One of the celebrated capabilities of CBC (Choice-Based Conjoint) is the ability to model different price curves for different brands/SKUs. People often think this necessarily involves adding interaction effects to the utility models, or by creating nested alternative-price attributes within each brand/SKU. But, that’s not always the case…
Back in the day when aggregate logit was the main game in town (think early 1990s), including the interaction effect (or using alternative-specific price attributes) was the only way to model the different price slopes or idiosyncratic kinks for each brand/SKU. Then, HB came along in the late 90s, giving us utility estimates for each respondent. HB is often now the default standard. Indeed, HB can estimate models with interactions, but sometimes it just isn’t necessary and big HB models with interaction effects can become too large for HB to manage well (leading to potential overfitting problems).
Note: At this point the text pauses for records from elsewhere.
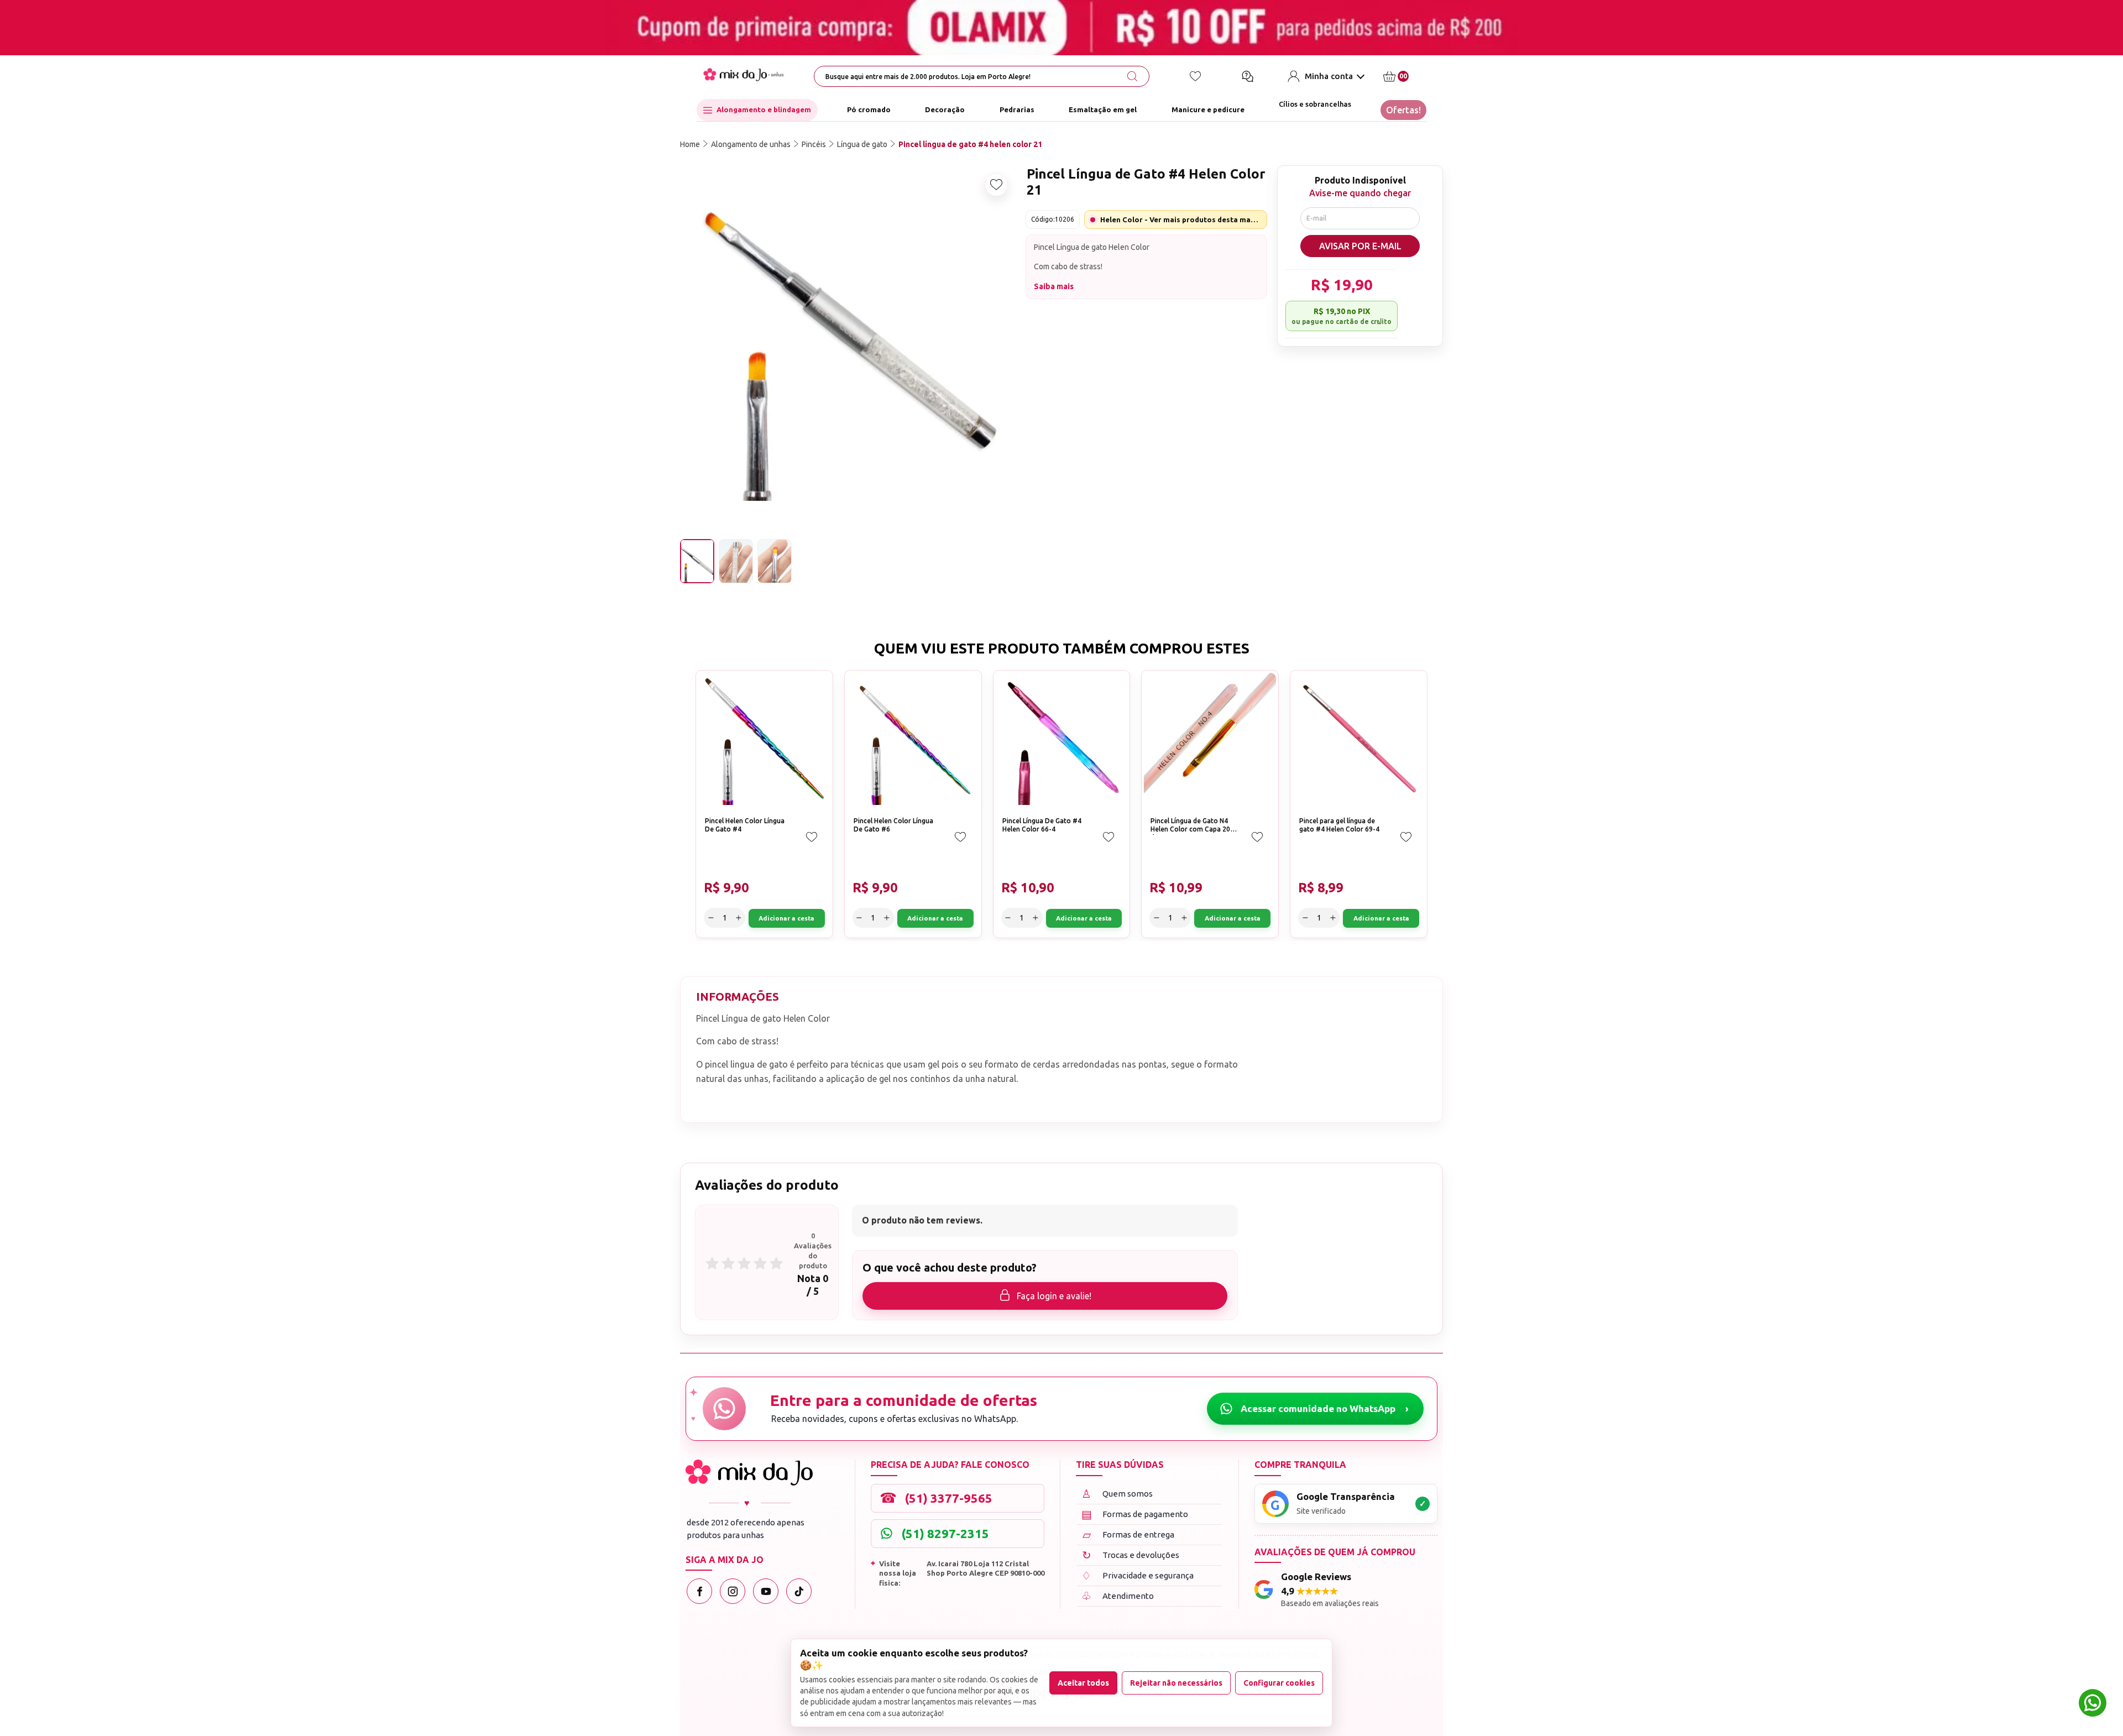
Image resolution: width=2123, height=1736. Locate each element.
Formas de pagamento (1135, 1514)
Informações (737, 996)
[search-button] (1132, 76)
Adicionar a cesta (786, 918)
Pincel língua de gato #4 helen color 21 (970, 144)
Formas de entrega (1129, 1534)
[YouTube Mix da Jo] (765, 1591)
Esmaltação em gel (1103, 110)
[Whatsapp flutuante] (2092, 1704)
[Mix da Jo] (749, 1473)
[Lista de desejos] (1195, 76)
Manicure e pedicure (1208, 110)
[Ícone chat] (1247, 76)
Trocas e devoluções (1131, 1555)
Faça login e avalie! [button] (1054, 1296)
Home (690, 144)
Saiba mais (1054, 286)
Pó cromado (869, 110)
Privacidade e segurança (1137, 1575)
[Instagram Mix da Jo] (732, 1591)
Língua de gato (862, 144)
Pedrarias (1017, 110)
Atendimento (1117, 1595)
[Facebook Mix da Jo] (699, 1591)
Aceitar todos (1083, 1683)
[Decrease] (711, 918)
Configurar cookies (1279, 1683)
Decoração (945, 110)
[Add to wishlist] (996, 185)
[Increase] (738, 918)
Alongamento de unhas (751, 144)
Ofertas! (1403, 110)
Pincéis (814, 144)
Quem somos (1117, 1493)
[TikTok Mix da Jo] (799, 1591)
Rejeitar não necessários (1176, 1683)
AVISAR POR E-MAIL (1360, 246)
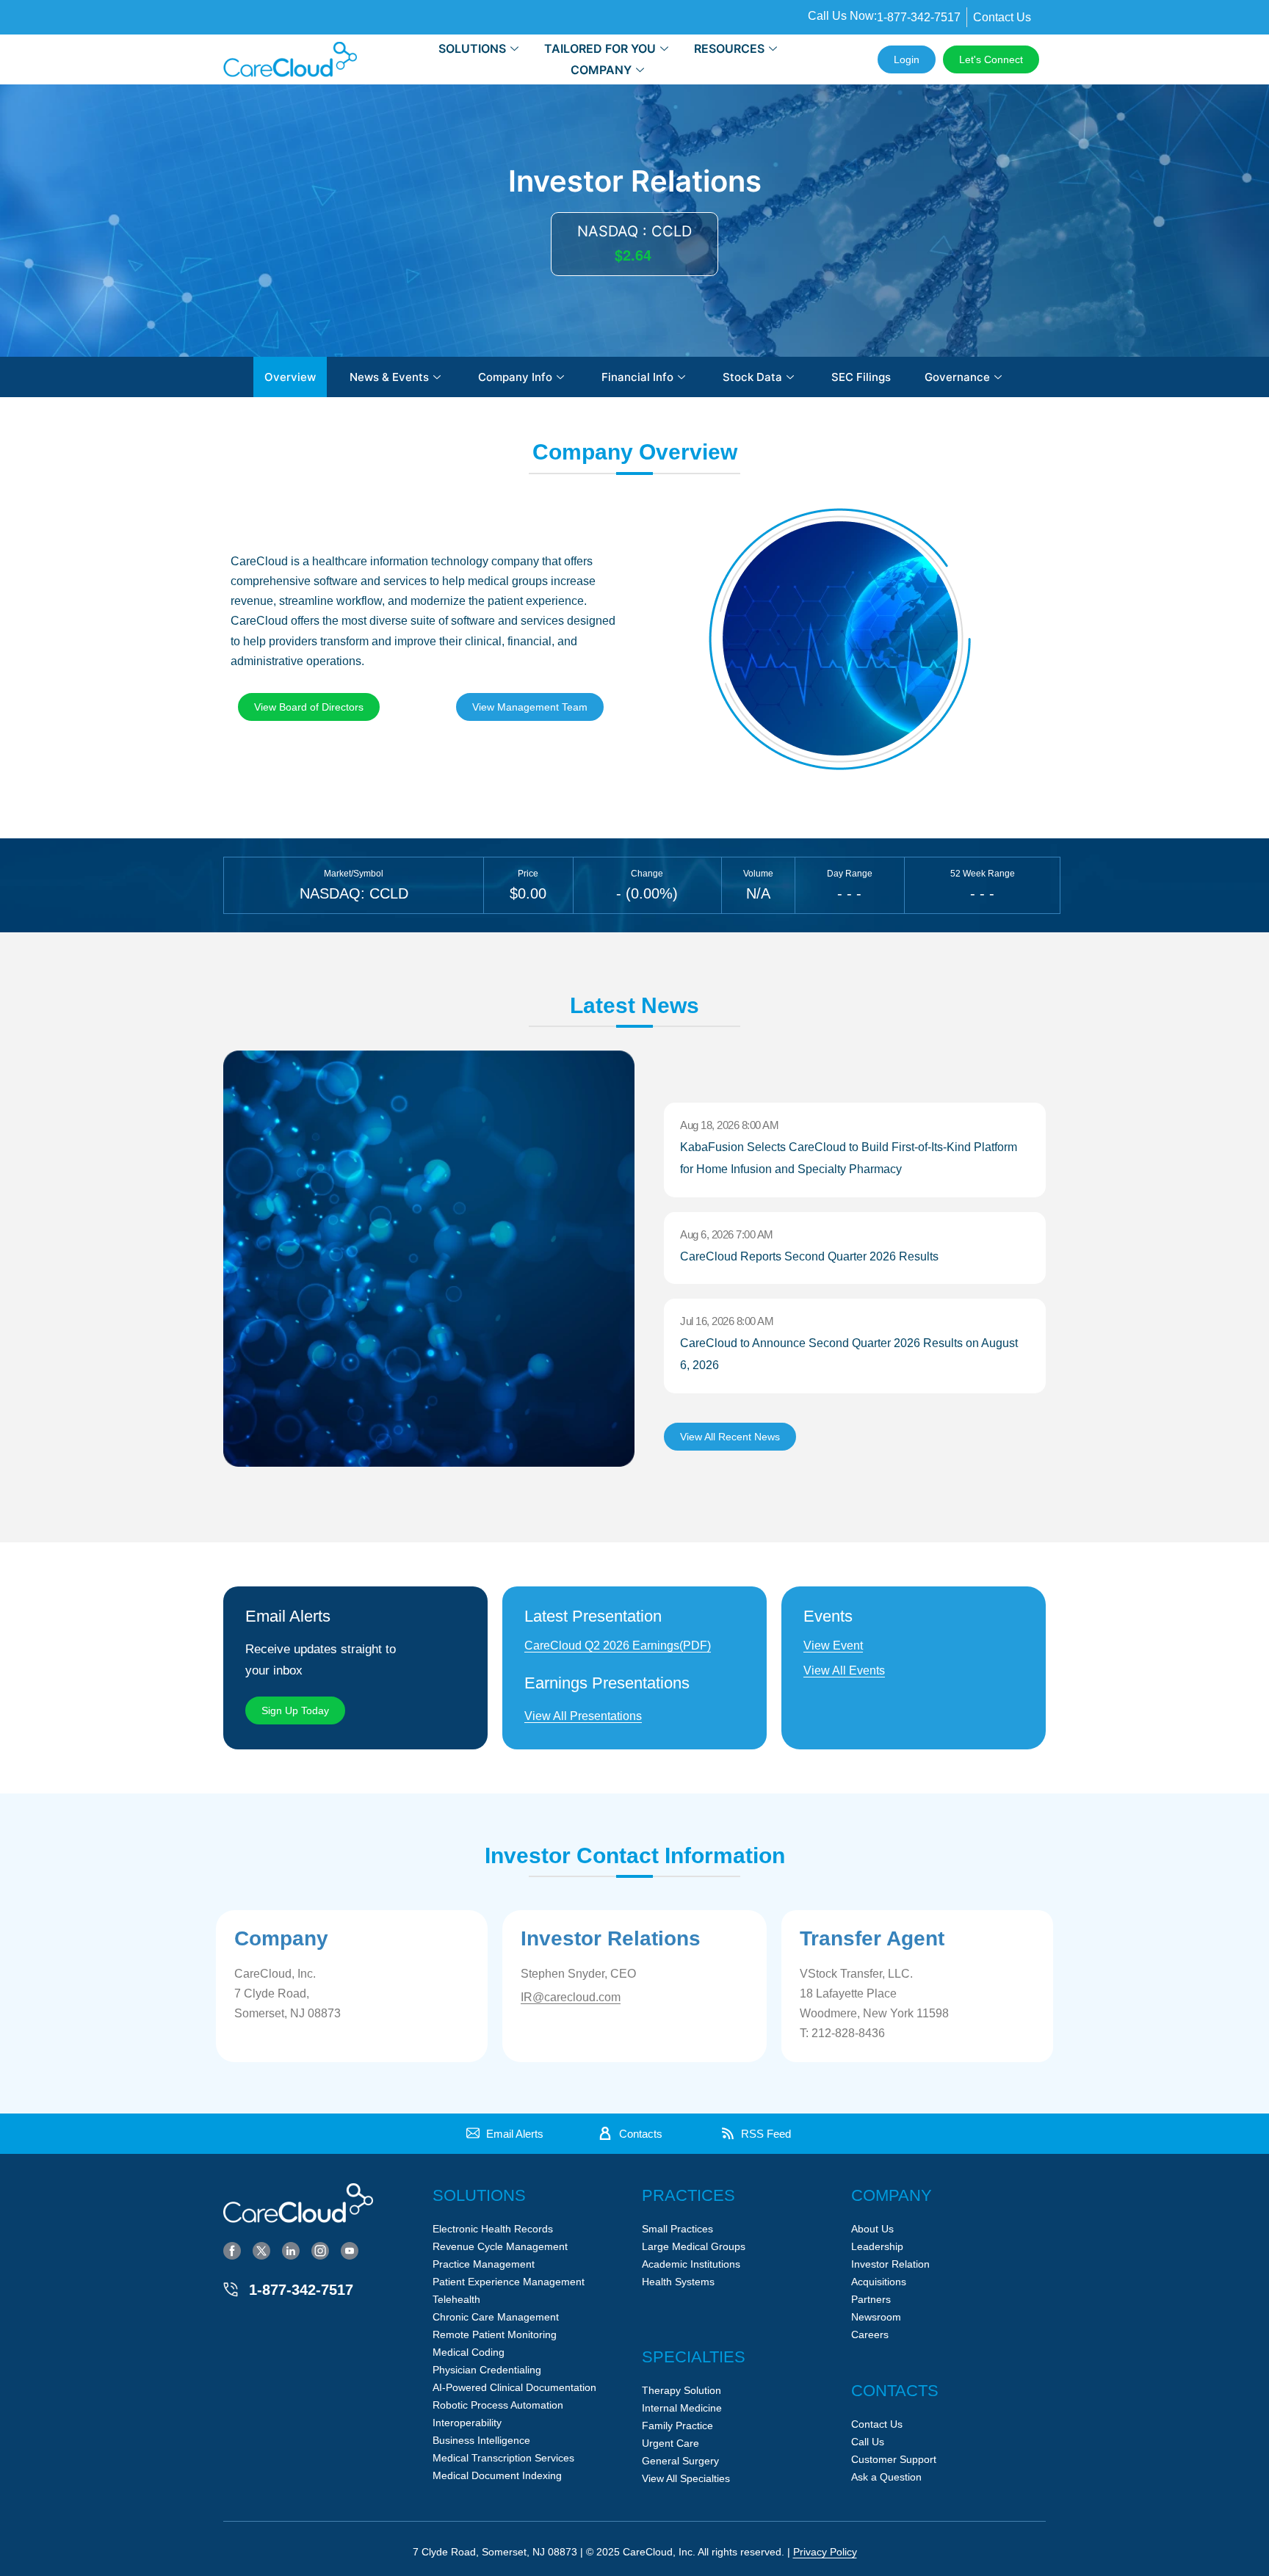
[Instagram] (320, 2250)
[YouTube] (350, 2250)
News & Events (389, 377)
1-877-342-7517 (301, 2290)
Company (601, 69)
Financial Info (637, 377)
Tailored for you (600, 48)
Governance (957, 377)
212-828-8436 (848, 2033)
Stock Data (752, 377)
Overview (290, 377)
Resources (729, 48)
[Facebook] (232, 2250)
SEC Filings (861, 377)
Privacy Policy (825, 2552)
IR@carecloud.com (571, 1997)
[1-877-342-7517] (230, 2289)
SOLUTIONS (472, 48)
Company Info (515, 377)
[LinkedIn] (291, 2250)
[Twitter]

When you have individual-level utilities, each respondent’s personal choice can be predicted using a what-if (market) simulator. We’ve found that different price slopes per brand/SKU often are represented quite well in choice simulator output when using HB with just main effects models. If studying 30 SKUs, 5 price points, and the None, an HB model that estimates 30+5+1 main effect utilities often is enough…without having to estimate the 30x5 additional interaction terms. How is that possible?
Let’s imagine we’re studying choice of wine, where our CBC experiment involves premium and discount wines. Also imagine that half of the respondents are price sensitive and often choose the discount wines at lower prices, whereas the other half of respondents are less price sensitive and often choose the premium wines at the higher prices. If we estimate a main effects model using HB, for each respondent we’ll obtain utilities for the wine SKUs and the independent effect (utility) of price. It won’t surprise us to find that the same people who are discount brand choosers also tend to be more price sensitive than those who are premium brand choosers.
Now, we place the respondent utilities (again, just main effects) in a choice simulator. Imagine we create a base case where the discount brands are set at lower prices and the premium brands at higher prices. Take a discount brand and raise or lower its price, and the people voting for that discount brand are likely to change their vote to another discount brand or to the None alternative. The simulated price curves for discount brands have relatively steep slopes. The opposite occurs for premium brands, leading to flatter price curves. Without formally including an interaction term for brand and price, the large differences in price sensitivity between discount and premium brands may indeed be reflected in the individual-level choice simulator. And, it owes principally to HB's ability to capture the patterns of price sensitivity across people with different tastes.
Modeling heterogeneity of tastes via HB also allows other interaction effects involving other attributes to naturally occur (via default main effects models) in choice simulator analysis. For example, the same people who tend to favor sports cars also tend to like having those cars in red, etc.
But, don’t get lazy! We’ve seen some CBC data sets where this heterogeneity of tastes explanation for interaction effects cannot fully account for differing price sensitivities across brands/SKUs, so sometimes the basic HB main effects model won’t entirely do the job. Then, we rely on limited interaction effects or we try grouping SKUs into similar “tiers” for which we can estimate alternative-specific price effects common to the SKUs in each tier.